Wow! The irony of my previous blog post….writing about the importance of capital preservation in mid-February 2020.  This was only days before the Black Swan event of the COVID-19 pandemic sent the global economy into a tailspin.

What is a Black Swan? A black swan is an unpredictable event that has potentially severe consequences. Black swan events are extremely rare.  What is particularly interesting is that a black swan event is thought to be obvious in hindsight.  Hindsight is 20/20.  This term was coined in 2007 by Nassim Nicholas Taleb, a former professor, writer and former Wall Street trader.

The COVID-19 pandemic has resulted in historic drops in the stock market. The S&P 500 peaked at 3386 (February 19) and plummeted to 2237 (March 23), dropping approximately 33% in one month. The Dow Jones was even worse with a peak at 29,551 (February 12) and a valley at 18,591 (March 23) – a 37% loss in value. It was impossible to not lose money if you had money invested in stocks during this timeframe. Who knows how many months it will take to get back to the early February 2020 market levels?

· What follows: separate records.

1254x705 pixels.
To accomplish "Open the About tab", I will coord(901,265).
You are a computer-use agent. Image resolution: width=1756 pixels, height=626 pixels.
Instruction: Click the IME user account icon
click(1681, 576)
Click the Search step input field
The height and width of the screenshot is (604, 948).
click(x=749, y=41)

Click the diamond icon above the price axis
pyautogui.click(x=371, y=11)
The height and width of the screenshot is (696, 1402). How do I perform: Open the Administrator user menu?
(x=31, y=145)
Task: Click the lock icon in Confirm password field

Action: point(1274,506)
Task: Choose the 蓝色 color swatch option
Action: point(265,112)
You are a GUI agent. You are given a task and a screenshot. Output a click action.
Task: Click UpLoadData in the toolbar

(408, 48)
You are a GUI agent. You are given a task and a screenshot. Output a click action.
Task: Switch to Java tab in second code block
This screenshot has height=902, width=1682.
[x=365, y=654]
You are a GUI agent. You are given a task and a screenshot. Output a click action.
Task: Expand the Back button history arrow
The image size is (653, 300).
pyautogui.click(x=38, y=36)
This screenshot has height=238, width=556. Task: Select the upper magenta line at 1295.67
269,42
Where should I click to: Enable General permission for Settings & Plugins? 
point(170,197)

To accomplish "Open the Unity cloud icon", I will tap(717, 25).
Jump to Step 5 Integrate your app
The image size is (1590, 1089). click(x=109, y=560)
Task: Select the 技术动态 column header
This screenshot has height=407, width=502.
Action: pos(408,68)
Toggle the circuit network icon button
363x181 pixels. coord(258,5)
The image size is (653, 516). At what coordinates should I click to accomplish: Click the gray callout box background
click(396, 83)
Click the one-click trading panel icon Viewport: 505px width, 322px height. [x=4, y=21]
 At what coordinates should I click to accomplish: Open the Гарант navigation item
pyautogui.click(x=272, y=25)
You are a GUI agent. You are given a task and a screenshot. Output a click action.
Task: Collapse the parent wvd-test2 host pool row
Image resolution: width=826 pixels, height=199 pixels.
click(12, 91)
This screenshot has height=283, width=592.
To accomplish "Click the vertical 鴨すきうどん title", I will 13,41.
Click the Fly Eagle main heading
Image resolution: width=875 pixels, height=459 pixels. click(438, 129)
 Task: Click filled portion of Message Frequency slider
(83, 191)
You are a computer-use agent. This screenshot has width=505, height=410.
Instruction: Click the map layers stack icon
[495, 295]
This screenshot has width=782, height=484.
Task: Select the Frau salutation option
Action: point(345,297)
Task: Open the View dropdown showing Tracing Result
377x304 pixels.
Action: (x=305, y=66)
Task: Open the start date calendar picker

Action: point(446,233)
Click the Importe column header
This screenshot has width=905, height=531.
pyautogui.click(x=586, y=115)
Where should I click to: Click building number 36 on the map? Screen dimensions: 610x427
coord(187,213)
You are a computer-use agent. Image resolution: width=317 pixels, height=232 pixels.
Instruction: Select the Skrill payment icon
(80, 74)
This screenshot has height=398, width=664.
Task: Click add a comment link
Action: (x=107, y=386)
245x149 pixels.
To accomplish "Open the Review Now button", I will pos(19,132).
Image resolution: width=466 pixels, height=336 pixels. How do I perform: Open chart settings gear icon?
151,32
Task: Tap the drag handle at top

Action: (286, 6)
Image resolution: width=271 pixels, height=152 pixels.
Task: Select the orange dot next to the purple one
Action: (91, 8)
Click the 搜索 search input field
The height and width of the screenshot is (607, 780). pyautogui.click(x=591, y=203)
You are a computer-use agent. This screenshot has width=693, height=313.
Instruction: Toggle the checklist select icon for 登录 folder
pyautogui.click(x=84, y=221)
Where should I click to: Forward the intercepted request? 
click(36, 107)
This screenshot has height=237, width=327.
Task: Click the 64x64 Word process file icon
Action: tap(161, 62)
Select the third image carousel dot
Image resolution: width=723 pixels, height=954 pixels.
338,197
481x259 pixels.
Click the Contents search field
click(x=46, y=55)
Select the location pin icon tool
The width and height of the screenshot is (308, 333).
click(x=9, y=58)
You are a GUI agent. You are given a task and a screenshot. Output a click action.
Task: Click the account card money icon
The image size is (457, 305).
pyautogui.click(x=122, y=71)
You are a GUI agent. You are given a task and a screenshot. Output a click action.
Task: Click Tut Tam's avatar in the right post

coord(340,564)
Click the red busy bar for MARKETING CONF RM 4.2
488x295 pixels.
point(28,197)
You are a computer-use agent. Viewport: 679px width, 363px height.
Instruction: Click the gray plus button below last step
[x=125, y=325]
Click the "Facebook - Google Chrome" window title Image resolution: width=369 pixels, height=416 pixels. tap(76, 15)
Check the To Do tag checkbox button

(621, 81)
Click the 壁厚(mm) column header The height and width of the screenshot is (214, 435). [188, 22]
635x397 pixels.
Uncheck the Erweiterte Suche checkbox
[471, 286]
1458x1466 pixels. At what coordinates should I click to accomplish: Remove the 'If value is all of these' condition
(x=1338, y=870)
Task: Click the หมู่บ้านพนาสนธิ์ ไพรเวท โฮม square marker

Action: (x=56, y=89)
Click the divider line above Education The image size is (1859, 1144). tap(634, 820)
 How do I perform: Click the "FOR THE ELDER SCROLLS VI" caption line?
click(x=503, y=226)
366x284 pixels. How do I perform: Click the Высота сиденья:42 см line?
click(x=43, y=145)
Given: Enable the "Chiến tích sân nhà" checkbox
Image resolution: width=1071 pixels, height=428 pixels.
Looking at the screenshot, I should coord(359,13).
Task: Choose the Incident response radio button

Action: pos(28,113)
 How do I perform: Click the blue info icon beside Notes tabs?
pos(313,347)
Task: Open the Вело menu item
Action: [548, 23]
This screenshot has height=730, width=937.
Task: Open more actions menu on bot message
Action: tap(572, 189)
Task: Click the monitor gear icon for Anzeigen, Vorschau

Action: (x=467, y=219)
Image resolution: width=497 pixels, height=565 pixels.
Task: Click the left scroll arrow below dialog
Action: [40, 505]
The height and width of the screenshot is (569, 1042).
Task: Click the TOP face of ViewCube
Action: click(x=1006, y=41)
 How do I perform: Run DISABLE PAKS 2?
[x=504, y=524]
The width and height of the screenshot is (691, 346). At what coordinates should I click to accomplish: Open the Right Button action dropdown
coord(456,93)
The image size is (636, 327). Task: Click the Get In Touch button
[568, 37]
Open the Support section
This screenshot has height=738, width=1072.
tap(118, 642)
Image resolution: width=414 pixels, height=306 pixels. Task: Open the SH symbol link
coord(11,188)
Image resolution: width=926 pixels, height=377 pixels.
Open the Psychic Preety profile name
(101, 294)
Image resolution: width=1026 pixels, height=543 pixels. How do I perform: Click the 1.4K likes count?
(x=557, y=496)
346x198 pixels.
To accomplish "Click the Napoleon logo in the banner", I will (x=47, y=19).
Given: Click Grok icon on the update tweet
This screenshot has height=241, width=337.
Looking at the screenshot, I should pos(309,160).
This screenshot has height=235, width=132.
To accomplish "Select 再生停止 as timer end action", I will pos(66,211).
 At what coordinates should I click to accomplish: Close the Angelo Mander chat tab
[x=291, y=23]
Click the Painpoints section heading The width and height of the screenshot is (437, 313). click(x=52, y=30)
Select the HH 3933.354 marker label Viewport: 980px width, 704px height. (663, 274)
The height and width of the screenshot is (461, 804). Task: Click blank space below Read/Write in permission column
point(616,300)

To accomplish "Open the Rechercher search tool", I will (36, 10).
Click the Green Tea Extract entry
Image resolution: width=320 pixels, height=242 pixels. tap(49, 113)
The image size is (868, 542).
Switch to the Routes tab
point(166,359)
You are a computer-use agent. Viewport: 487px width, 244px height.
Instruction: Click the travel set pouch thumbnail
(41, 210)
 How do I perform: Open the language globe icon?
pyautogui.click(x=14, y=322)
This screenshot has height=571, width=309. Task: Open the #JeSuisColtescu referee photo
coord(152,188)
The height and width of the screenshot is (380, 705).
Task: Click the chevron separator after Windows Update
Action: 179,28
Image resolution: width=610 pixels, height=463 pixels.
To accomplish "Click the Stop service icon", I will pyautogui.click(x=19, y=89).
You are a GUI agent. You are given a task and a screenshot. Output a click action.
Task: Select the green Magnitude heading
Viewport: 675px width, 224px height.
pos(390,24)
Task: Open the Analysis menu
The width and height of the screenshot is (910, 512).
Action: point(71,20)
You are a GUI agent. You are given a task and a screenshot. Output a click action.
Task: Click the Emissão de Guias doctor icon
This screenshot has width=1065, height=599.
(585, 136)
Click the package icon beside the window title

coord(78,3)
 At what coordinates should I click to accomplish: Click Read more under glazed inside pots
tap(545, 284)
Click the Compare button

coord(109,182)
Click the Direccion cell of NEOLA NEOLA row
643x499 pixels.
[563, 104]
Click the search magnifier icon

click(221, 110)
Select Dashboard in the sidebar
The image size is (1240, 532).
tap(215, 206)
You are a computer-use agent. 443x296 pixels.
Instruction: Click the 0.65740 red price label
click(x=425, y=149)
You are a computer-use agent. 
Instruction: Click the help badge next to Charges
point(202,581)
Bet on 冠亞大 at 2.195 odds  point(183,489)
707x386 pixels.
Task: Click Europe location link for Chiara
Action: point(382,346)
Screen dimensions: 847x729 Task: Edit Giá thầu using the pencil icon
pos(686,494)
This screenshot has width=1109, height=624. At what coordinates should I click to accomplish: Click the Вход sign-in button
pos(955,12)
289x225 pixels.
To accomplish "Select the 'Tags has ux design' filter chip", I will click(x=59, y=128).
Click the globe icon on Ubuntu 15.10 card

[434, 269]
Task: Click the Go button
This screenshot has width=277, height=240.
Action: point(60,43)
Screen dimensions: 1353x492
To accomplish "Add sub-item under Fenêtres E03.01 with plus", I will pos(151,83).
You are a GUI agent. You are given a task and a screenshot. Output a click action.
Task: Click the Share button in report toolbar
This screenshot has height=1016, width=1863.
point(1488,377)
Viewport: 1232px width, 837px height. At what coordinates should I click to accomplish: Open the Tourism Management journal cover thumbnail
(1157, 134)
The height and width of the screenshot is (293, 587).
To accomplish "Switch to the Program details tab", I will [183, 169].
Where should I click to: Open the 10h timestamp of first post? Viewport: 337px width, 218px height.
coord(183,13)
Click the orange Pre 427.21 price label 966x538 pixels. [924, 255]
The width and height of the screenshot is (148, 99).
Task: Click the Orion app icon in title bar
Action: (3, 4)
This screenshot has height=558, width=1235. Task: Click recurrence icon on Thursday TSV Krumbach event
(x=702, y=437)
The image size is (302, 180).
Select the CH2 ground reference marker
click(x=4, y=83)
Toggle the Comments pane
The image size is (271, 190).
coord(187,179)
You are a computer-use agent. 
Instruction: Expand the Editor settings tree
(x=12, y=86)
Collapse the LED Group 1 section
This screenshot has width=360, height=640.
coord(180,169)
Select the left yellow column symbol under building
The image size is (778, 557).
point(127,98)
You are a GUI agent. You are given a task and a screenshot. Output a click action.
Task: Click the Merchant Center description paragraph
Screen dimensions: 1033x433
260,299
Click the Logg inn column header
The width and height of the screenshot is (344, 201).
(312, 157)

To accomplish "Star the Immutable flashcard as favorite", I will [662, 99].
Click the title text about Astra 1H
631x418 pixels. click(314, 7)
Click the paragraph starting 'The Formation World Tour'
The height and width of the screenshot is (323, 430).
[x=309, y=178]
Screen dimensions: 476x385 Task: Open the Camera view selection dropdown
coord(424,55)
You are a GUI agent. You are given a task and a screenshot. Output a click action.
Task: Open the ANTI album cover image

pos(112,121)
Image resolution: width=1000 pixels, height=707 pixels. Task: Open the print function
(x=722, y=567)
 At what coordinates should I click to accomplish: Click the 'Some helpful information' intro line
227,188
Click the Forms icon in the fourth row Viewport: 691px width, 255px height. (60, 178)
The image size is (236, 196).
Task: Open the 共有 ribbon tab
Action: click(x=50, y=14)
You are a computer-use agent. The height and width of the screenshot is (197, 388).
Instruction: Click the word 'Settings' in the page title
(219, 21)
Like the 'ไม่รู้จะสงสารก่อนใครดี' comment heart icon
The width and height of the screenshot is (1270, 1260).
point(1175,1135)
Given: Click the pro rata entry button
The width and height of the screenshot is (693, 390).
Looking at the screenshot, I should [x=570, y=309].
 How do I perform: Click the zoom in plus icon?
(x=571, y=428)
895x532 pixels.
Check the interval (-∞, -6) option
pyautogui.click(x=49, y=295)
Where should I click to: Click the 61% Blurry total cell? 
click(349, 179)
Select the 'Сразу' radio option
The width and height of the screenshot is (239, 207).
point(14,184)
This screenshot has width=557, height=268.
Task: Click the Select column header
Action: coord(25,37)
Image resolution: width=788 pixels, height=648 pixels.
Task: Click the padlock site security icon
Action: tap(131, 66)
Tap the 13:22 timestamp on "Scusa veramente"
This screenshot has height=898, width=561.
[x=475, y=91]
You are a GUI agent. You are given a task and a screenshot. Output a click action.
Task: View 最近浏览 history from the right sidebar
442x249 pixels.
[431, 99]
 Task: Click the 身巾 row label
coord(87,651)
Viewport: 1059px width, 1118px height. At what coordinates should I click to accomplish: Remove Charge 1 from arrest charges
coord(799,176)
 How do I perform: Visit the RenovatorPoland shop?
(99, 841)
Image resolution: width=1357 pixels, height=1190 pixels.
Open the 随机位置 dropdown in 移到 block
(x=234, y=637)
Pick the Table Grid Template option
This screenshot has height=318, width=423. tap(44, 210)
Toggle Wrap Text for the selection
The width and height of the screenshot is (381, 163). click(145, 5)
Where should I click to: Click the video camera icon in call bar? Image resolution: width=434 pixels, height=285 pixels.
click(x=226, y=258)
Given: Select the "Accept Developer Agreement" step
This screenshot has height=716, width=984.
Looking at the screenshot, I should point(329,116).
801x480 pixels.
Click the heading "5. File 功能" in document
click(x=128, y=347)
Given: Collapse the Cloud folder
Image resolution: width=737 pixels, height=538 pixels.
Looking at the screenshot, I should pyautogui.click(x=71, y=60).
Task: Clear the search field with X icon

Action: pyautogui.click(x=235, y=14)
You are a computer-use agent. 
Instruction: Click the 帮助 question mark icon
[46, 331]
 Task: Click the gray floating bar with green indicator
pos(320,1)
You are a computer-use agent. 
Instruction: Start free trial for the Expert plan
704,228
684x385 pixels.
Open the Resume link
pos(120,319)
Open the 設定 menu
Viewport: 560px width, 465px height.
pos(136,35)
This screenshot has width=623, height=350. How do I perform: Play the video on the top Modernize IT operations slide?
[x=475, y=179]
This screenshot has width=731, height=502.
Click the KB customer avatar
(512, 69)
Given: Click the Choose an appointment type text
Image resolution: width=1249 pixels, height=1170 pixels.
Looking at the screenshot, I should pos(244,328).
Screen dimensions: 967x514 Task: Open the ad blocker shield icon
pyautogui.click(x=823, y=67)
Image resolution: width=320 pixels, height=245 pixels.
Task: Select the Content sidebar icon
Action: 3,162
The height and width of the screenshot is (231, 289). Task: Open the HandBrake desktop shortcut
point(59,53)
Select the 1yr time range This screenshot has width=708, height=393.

I unfortunately know several people who are near retirement and now have to delay that event because they had all of their eggs in the 401(k) basket, and their 401(k) plan had too much exposure to the US and International stock markets.   They didn’t have investments outside of the public markets.  This pill is tough to swallow and just emphasizes the importance of having some investments outside of the stock market to provide true diversification.  Having multiple streams of cash flow is critical.  Direct investments in real estate, although not as liquid as stocks, are not nearly as vulnerable to the violent swings that can occur in the public markets. In fact, illiquidity should be considered a strength in terms of capital preservation.  Check out this article.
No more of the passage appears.